Rows from a dataset:
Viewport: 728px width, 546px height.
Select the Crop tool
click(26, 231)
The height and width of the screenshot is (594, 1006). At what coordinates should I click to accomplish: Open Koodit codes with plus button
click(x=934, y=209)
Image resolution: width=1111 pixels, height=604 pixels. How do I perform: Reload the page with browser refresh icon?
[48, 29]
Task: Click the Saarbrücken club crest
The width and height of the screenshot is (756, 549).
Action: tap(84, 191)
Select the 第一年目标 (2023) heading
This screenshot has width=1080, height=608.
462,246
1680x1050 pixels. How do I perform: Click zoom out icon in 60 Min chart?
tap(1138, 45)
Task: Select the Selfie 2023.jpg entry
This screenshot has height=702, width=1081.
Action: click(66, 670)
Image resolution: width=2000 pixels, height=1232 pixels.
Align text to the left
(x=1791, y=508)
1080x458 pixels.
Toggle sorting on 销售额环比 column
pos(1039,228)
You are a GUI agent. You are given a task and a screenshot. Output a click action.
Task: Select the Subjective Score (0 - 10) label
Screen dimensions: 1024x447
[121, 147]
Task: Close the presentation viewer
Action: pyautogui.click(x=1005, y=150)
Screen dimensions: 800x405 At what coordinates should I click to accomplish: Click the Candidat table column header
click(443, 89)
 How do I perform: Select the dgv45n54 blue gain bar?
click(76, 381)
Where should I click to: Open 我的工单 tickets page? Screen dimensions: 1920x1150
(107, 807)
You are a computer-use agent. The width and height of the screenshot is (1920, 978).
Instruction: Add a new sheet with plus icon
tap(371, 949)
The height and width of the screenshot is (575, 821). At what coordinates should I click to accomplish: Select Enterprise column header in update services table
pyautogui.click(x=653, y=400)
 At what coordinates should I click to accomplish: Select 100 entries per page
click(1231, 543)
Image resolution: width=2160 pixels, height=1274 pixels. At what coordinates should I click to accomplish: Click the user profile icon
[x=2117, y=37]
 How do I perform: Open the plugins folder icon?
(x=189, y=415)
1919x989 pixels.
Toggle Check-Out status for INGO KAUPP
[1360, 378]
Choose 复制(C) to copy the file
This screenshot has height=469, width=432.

**Given problem**
Rewrite the entries above, substituting "Screen size" for every "Screen dimensions" and leaving everything else as it is.

**Expected output**
Viewport: 728px width, 546px height.
Select the Crop tool
click(26, 231)
The height and width of the screenshot is (594, 1006). At what coordinates should I click to accomplish: Open Koodit codes with plus button
click(x=934, y=209)
Image resolution: width=1111 pixels, height=604 pixels. How do I perform: Reload the page with browser refresh icon?
[48, 29]
Task: Click the Saarbrücken club crest
The width and height of the screenshot is (756, 549).
Action: tap(84, 191)
Select the 第一年目标 (2023) heading
This screenshot has width=1080, height=608.
462,246
1680x1050 pixels. How do I perform: Click zoom out icon in 60 Min chart?
tap(1138, 45)
Task: Select the Selfie 2023.jpg entry
This screenshot has height=702, width=1081.
Action: click(66, 670)
Image resolution: width=2000 pixels, height=1232 pixels.
Align text to the left
(x=1791, y=508)
1080x458 pixels.
Toggle sorting on 销售额环比 column
pos(1039,228)
You are a GUI agent. You are given a task and a screenshot. Output a click action.
Task: Select the Subjective Score (0 - 10) label
Screen size: 1024x447
[121, 147]
Task: Close the presentation viewer
Action: pyautogui.click(x=1005, y=150)
Screen size: 800x405 At what coordinates should I click to accomplish: Click the Candidat table column header
click(443, 89)
 How do I perform: Select the dgv45n54 blue gain bar?
click(76, 381)
Where should I click to: Open 我的工单 tickets page? Screen size: 1920x1150
(107, 807)
You are a computer-use agent. The width and height of the screenshot is (1920, 978).
Instruction: Add a new sheet with plus icon
tap(371, 949)
The height and width of the screenshot is (575, 821). At what coordinates should I click to accomplish: Select Enterprise column header in update services table
pyautogui.click(x=653, y=400)
 At what coordinates should I click to accomplish: Select 100 entries per page
click(1231, 543)
Image resolution: width=2160 pixels, height=1274 pixels. At what coordinates should I click to accomplish: Click the user profile icon
[x=2117, y=37]
 How do I perform: Open the plugins folder icon?
(x=189, y=415)
1919x989 pixels.
Toggle Check-Out status for INGO KAUPP
[1360, 378]
Choose 复制(C) to copy the file
This screenshot has height=469, width=432.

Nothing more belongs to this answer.